Boris Mikhaylovich Gurevich (also Gurevitch, Gurewitsch, or Hurevych; 23 February 1937 – 12 November 2020) was a Soviet wrestler.

The figure of Boris Gurevich served as a model for the allegorical sculpture of the Soviet sculptor Yevgeny Vuchetich "Let's Forge Swords into Plowshares", installed in 1957 in New York near the UN building.

Gurevich, who was Jewish, was born in Kiev, Ukraine.

Career
Gurevich won the 1968 Summer Olympic Games freestyle middleweight (191.5 lbs; 82 kilograms) gold medal in Mexico City.
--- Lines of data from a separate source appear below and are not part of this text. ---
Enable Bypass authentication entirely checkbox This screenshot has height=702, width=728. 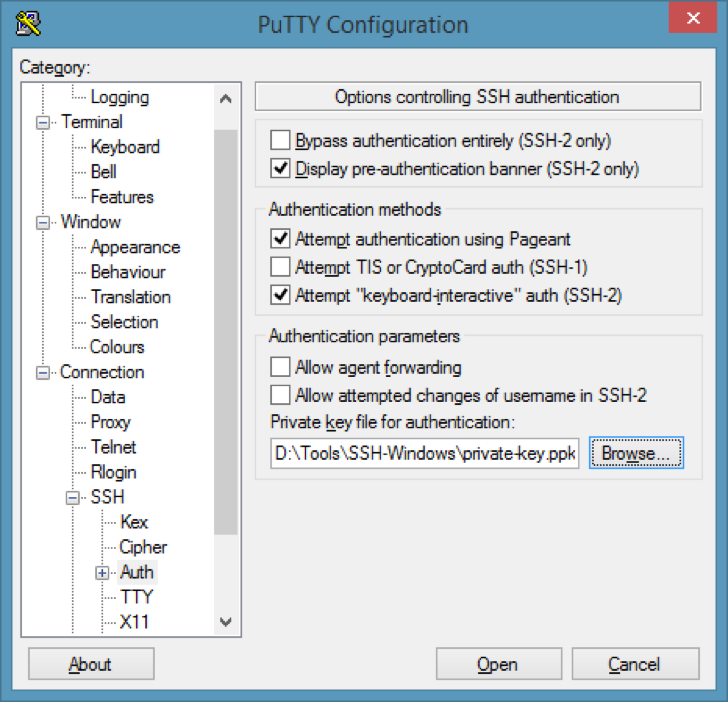click(x=280, y=140)

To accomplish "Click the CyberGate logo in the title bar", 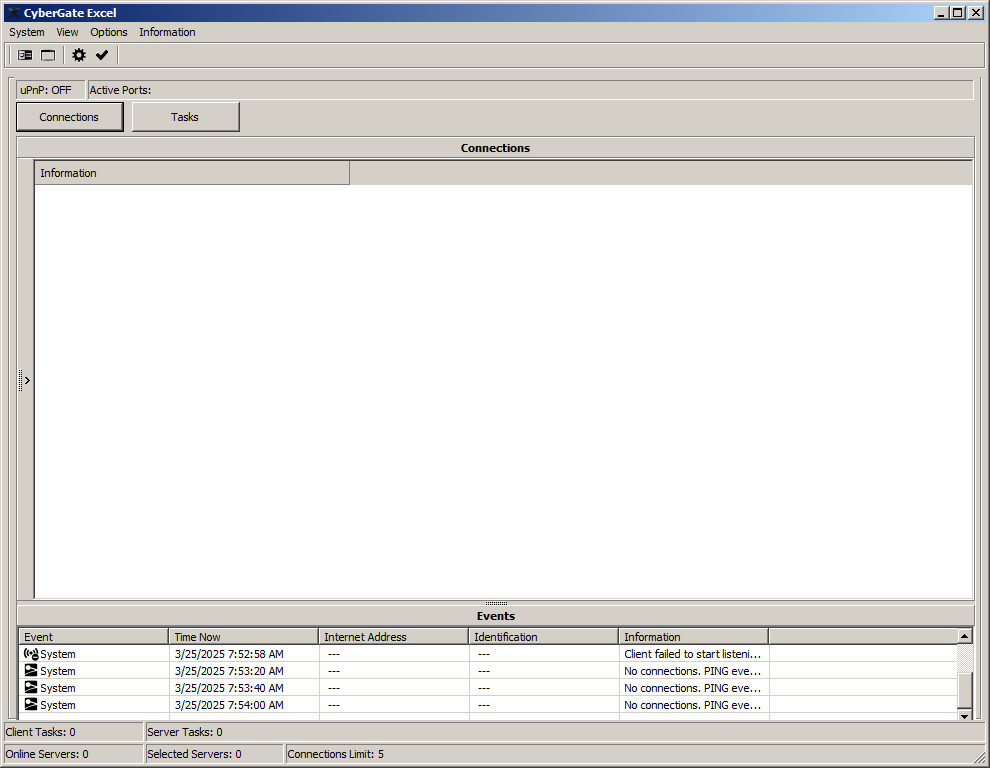I will click(13, 13).
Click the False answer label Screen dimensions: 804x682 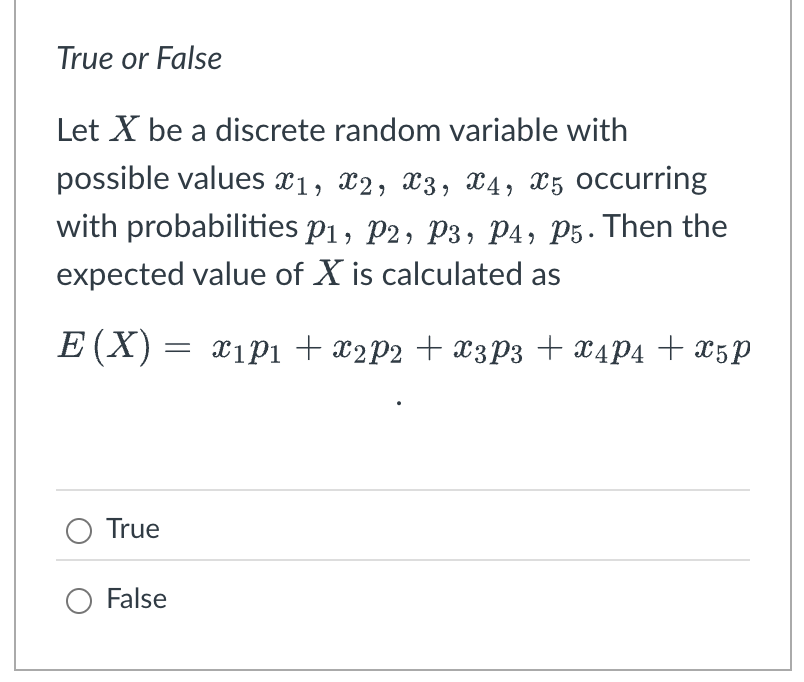(x=137, y=598)
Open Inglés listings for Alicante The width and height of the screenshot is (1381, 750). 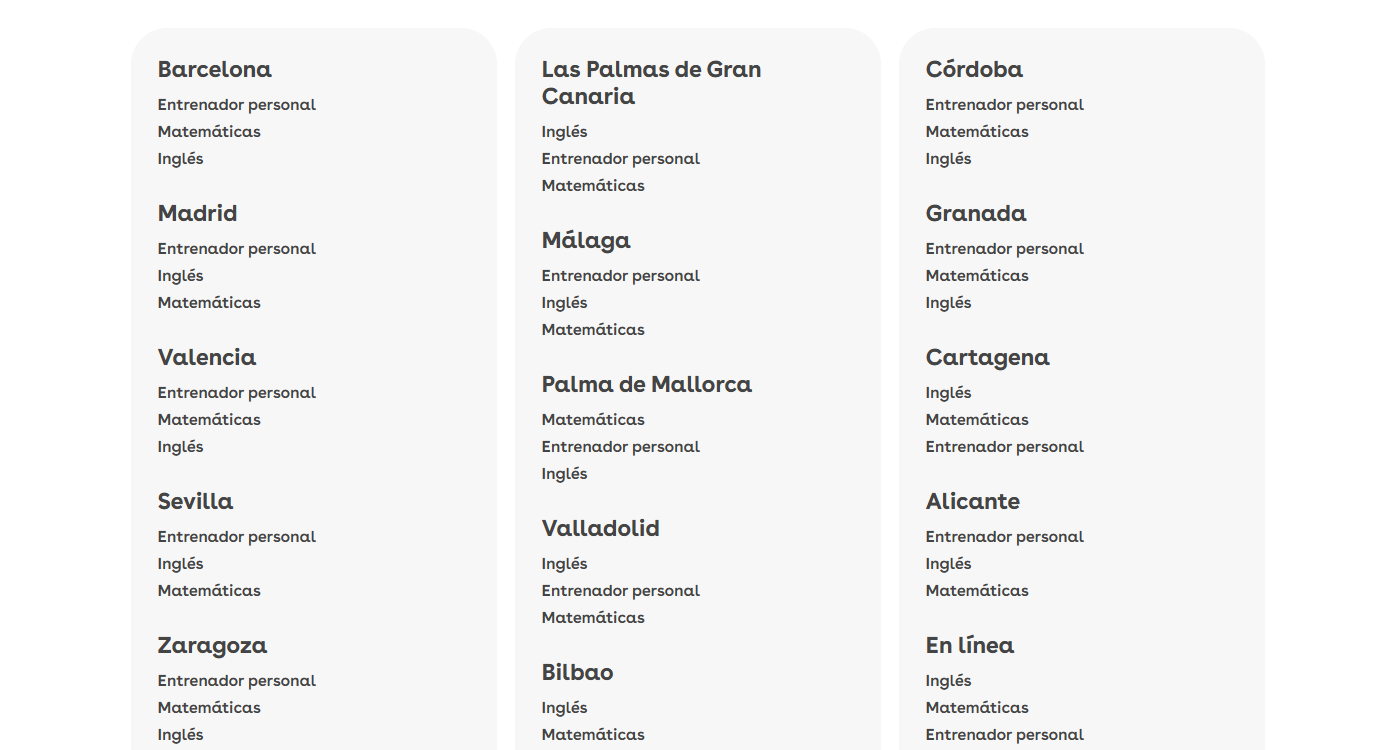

He finished ahead of silver medalist Jigjidiin Mönkhbat of Mongolia and bronze medalist Prodan Gardzhev of Bulgaria.

He won a silver medal at the 1961 World Wrestling Championships at 87 kilograms, a gold medal at the 1967 World Wrestling Championships at 87 kilograms, and a gold medal at the 1969 World Wrestling Championships at 90 kilograms. He won a gold medal at the 1967 European Wrestling Championships at 87 kilograms, and a gold medal at the 1970 European Wrestling Championships at 90 kilograms.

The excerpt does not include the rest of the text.